=== Begin Enclosure ===
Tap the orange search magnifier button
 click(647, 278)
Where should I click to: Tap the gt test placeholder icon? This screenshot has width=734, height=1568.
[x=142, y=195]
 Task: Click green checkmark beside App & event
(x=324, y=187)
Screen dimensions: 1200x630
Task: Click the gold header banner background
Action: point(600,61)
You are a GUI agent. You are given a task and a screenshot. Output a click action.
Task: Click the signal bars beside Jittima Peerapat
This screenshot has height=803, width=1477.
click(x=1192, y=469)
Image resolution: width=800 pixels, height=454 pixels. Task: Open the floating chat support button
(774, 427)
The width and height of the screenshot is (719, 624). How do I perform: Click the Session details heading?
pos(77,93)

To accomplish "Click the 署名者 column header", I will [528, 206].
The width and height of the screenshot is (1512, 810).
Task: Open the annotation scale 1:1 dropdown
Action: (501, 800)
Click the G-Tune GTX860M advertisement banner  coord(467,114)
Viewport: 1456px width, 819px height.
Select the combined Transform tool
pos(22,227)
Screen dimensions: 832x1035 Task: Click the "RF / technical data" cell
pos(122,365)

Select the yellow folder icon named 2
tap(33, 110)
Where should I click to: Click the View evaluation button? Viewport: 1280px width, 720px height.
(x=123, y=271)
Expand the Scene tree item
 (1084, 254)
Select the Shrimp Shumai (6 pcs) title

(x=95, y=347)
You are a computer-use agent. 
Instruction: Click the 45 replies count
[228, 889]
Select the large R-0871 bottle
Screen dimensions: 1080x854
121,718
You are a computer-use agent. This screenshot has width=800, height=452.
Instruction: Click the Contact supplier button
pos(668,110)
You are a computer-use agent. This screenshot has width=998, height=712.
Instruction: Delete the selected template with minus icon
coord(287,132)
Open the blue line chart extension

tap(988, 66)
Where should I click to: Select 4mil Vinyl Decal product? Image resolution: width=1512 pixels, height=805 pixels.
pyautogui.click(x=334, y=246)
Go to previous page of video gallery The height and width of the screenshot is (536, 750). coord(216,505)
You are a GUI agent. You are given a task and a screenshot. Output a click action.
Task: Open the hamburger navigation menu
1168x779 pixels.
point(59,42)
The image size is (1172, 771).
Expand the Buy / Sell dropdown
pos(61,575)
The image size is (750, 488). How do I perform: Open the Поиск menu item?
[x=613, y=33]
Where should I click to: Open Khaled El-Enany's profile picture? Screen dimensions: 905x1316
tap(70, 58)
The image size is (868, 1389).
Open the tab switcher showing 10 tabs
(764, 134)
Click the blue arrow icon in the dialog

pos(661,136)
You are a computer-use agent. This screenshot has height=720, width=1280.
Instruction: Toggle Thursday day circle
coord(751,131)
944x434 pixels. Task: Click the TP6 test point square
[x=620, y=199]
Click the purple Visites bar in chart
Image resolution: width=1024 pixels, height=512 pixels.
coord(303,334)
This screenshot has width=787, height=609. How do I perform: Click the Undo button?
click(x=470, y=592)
=== End Enclosure ===
→ Problem:
Print the records above once again, exactly as written.

→ Task output:
Tap the orange search magnifier button
 click(647, 278)
Where should I click to: Tap the gt test placeholder icon? This screenshot has width=734, height=1568.
[x=142, y=195]
 Task: Click green checkmark beside App & event
(x=324, y=187)
Screen dimensions: 1200x630
Task: Click the gold header banner background
Action: point(600,61)
You are a GUI agent. You are given a task and a screenshot. Output a click action.
Task: Click the signal bars beside Jittima Peerapat
This screenshot has height=803, width=1477.
click(x=1192, y=469)
Image resolution: width=800 pixels, height=454 pixels. Task: Open the floating chat support button
(774, 427)
The width and height of the screenshot is (719, 624). How do I perform: Click the Session details heading?
pos(77,93)

To accomplish "Click the 署名者 column header", I will [528, 206].
The width and height of the screenshot is (1512, 810).
Task: Open the annotation scale 1:1 dropdown
Action: (501, 800)
Click the G-Tune GTX860M advertisement banner  coord(467,114)
Viewport: 1456px width, 819px height.
Select the combined Transform tool
pos(22,227)
Screen dimensions: 832x1035 Task: Click the "RF / technical data" cell
pos(122,365)

Select the yellow folder icon named 2
tap(33, 110)
Where should I click to: Click the View evaluation button? Viewport: 1280px width, 720px height.
(x=123, y=271)
Expand the Scene tree item
 (1084, 254)
Select the Shrimp Shumai (6 pcs) title

(x=95, y=347)
You are a computer-use agent. 
Instruction: Click the 45 replies count
[228, 889]
Select the large R-0871 bottle
Screen dimensions: 1080x854
121,718
You are a computer-use agent. This screenshot has width=800, height=452.
Instruction: Click the Contact supplier button
pos(668,110)
You are a computer-use agent. This screenshot has width=998, height=712.
Instruction: Delete the selected template with minus icon
coord(287,132)
Open the blue line chart extension

tap(988, 66)
Where should I click to: Select 4mil Vinyl Decal product? Image resolution: width=1512 pixels, height=805 pixels.
pyautogui.click(x=334, y=246)
Go to previous page of video gallery The height and width of the screenshot is (536, 750). coord(216,505)
You are a GUI agent. You are given a task and a screenshot. Output a click action.
Task: Open the hamburger navigation menu
1168x779 pixels.
point(59,42)
The image size is (1172, 771).
Expand the Buy / Sell dropdown
pos(61,575)
The image size is (750, 488). How do I perform: Open the Поиск menu item?
[x=613, y=33]
Where should I click to: Open Khaled El-Enany's profile picture? Screen dimensions: 905x1316
tap(70, 58)
The image size is (868, 1389).
Open the tab switcher showing 10 tabs
(764, 134)
Click the blue arrow icon in the dialog

pos(661,136)
You are a computer-use agent. This screenshot has height=720, width=1280.
Instruction: Toggle Thursday day circle
coord(751,131)
944x434 pixels. Task: Click the TP6 test point square
[x=620, y=199]
Click the purple Visites bar in chart
Image resolution: width=1024 pixels, height=512 pixels.
coord(303,334)
This screenshot has width=787, height=609. How do I perform: Click the Undo button?
click(x=470, y=592)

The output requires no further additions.